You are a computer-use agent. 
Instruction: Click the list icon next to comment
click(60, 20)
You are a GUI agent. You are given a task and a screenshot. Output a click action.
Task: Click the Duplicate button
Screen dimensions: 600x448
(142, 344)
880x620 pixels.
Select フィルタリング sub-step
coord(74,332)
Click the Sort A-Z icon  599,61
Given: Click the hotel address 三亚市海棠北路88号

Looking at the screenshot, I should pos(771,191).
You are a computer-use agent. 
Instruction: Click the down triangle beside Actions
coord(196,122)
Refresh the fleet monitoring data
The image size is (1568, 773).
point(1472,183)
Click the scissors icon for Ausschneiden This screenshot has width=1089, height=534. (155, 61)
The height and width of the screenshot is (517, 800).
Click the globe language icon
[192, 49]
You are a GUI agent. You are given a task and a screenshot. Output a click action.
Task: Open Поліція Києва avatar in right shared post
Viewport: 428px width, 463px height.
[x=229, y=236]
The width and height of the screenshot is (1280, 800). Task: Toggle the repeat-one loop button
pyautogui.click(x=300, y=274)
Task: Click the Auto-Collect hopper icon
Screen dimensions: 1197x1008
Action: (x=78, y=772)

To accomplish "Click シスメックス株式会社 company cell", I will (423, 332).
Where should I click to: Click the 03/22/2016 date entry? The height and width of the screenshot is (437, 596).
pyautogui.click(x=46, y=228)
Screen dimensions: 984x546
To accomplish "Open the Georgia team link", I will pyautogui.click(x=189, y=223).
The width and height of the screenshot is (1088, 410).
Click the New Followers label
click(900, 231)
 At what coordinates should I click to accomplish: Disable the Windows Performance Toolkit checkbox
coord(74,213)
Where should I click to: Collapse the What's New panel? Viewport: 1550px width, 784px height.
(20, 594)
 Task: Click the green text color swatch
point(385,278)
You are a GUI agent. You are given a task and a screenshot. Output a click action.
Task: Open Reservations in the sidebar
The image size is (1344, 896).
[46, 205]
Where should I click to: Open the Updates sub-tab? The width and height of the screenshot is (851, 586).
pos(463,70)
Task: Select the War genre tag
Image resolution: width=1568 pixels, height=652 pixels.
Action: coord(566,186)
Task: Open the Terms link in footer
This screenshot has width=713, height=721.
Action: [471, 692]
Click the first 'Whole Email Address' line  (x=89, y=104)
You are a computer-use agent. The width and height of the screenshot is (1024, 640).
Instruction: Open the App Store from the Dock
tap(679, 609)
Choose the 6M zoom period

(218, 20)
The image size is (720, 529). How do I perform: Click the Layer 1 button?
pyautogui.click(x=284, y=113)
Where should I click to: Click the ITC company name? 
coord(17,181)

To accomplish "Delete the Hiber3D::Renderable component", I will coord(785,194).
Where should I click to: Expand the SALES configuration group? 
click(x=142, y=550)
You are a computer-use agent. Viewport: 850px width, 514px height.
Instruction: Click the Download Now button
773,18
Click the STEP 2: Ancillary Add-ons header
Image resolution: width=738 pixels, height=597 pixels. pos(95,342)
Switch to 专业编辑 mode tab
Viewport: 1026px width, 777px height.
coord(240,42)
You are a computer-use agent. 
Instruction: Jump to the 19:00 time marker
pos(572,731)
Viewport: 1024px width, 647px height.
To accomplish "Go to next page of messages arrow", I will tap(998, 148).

########

**What you need to do**
After reading the listing above, work out how many lines contain "will" and reply with that number only.

**Result of this exercise**
4